Besonders die Annahme, künftig höhere Abschusszahlen erfüllen zu müssen, stößt bei den Gegnern des Gesetzes auf Widerstand. Ebenso stößt der Plan auf Widerstand, Forstwirtschaft und Jagdbehörden stärker an der Abschussplanung in den Revieren zu beteiligen. Auch längere Meldefristen und eine vermutete Einschränkung der Nachsuche verletzter Tiere heizen die Debatte an. Die Diskussion verläuft nicht nur im Netz, sondern auch vor Ort – und macht auch vor dem Donnersbergkreis nicht halt. Neben deutlicher Kritik gibt es allerdings auch Stimmen, die momentan zu Gelassenheit raten. Kreisjagdmeister Klaus Weber betonte, dass es sich zunächst einmal um einen Gesetzesentwurf handele, bei dem viele Details noch nicht geklärt seien.

Die Landesregierung hat die Wellen, die ihr Gesetz schlägt, durchaus registriert, spricht aber von „Irrtümern und Unschärfen“ auf Seiten der Gegner. Um Klarheit zu schaffen, veröffentlichte das Umweltministerium ein Positionspapier, das auf seiner Internetseite einsehbar ist. Ziel sei es, die Debatte zu versachlichen. Kern des Gesetzes, so die Darstellung der Regierung, sei der Schutz der Wälder im Klimawandel. Junge Bäume sollen eine Chance haben, die Artenvielfalt soll bewahrt, und es sollen gute Bedingungen für Wald und Wild geschaffen werden. Die Jägerschaft werde dabei ausdrücklich als wichtiger Partner gesehen. Das Gesetz, versichert die Regierung, diene nicht nur dem Natur- und Tierschutz, sondern baue zugleich bürokratische Hürden ab.

Steigende Temperaturen gefährden Wälder

In dem Positionspapier wird darauf hingewiesen, dass die Wälder im Land nicht wegen der Wildbestände gefährdet seien, sondern aufgrund steigender Temperaturen.
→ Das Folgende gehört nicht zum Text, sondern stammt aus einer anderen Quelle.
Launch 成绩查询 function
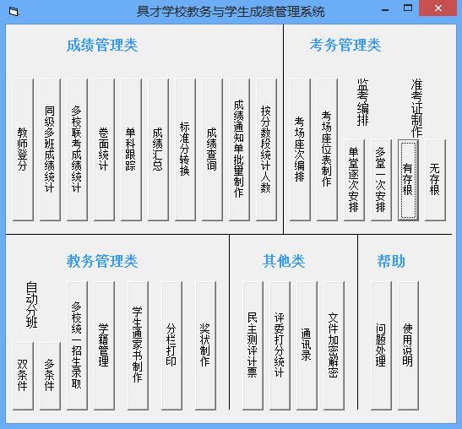 (x=212, y=149)
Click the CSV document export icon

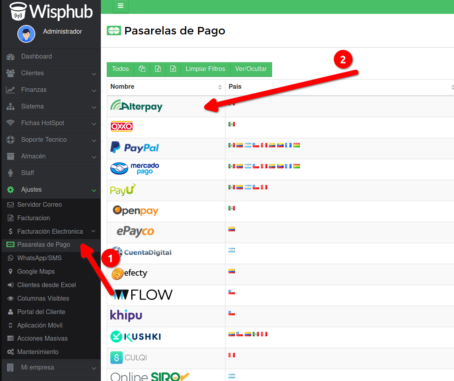pyautogui.click(x=173, y=69)
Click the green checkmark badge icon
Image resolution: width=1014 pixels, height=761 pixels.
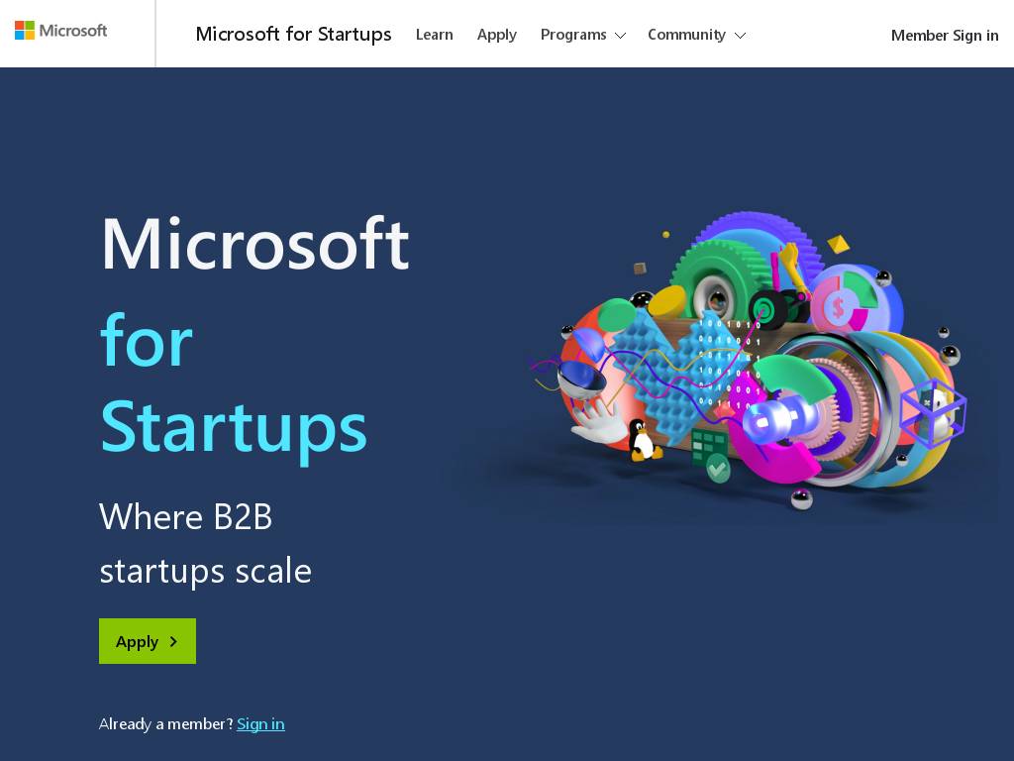(x=718, y=468)
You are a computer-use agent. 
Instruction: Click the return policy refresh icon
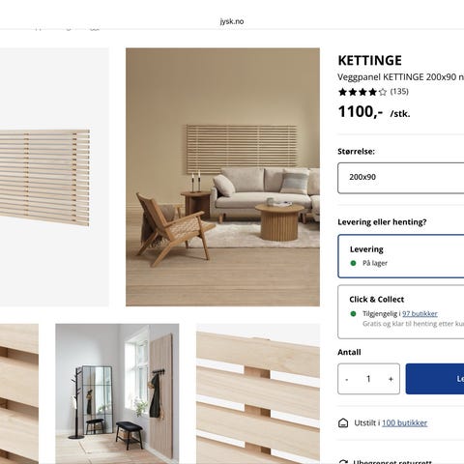(x=343, y=461)
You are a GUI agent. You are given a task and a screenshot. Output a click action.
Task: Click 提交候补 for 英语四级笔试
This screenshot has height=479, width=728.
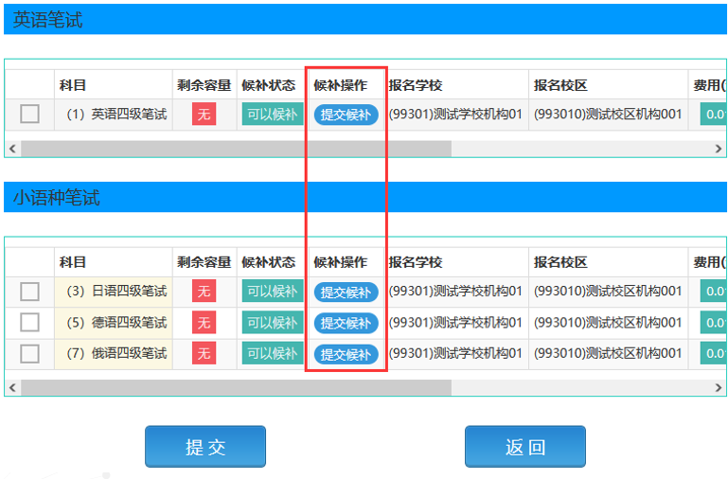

Da aber auch das Wild unter den Folgen der Erderwärmung leide, sei Waldschutz immer auch Wildschutz. Die Vermutung, das Gesetz schreibe ausdrücklich höhere Abschusszahlen vor, weist die Regierung zurück. Gesichert werden solle lediglich, dass Wildverbiss den Wald nicht nachhaltig schädige – erreicht werden soll dies durch eine nachhaltige und störungsarme Jagd. Ebenfalls falsch sei der Eindruck, Förster würden künftig beauftragt, möglichst viele Rehe schießen zu lassen. Die Verantwortung bleibe bei den Jagdpächtern und Grundeigentümern. Nur wenn der Wildschaden „nachhaltig zu hoch“ ausfalle und Waldziele gefährde, könne die Behörde eingreifen.

Auch die Befürchtung, künftig nur „auf Kosten der Wildbiologie“ zu jagen und damit allein den Waldbesitzern zu dienen, weist das Papier zurück. Das Gesetz schreibe vor, Alters- und Sozialstrukturen innerhalb der Wildarten zu bewahren und natürliche Lebensgrundlagen zu schonen. Die Jagd müsse langfristig und mit möglichst wenig Störung betrieben werden.

Kritiker wie der Vorsitzende des Kreisjagdverbands, Torsten Windecker, knüpfen ihre Einwände an frühere Erfahrungen. Schon die Vorgängerversion des Gesetzes von 2011 habe aus seiner Sicht Strukturen zerschlagen und Hegeringen die Legitimation entzogen. Nach Darstellung der Landesregierung ist jedoch genau das Gegenteil geplant: Hegegemeinschaften sollen künftig gestärkt werden: Sie sollen selbst Abschusspläne für ihre Bereiche entwickeln sowie Vorschläge für Mindestabschüsse einbringen können.

Noch Zeit bis 2027

Ein weiterer Vorwurf der Jäger betrifft den Umgang mit dem Wolf. Der dürfe nicht regulär bejagt werden, wenn er sich aber zum Problemwolf entwickle, müsse die Jägerschaft als Problemlöser herhalten, so die Kritik. Laut Landesregierung wird aber kein Jäger persönlich verpflichtet, einen Wolf zu erlegen. Ebenso falsch sei die Behauptung, die Jagdabgabe fließe in den Herdenschutz oder in Entschädigungen für Wolfrisse. Sie komme ausschließlich der Jägerschaft zugute. Schließlich widerspricht die Regierung auch der Annahme, die Haftung für Wildschäden werde deutlich ausgeweitet. Vorsehen wolle man lediglich klare Regeln zur Feststellung der Schadenshöhe, nicht eine zusätzliche Belastung für Pächter oder Jagdgenossenschaften.

Klar ist: Die Positionen liegen noch weit auseinander. Die Landesregierung verweist auf Klimaschutz und die Zukunft der Wälder, viele Jäger auf den Erhalt ihrer Jagdtraditionen und gewachsenen Strukturen. Bis 2027 bleibt Zeit für Gespräche, Anpassungen und vielleicht auch Kompromisse.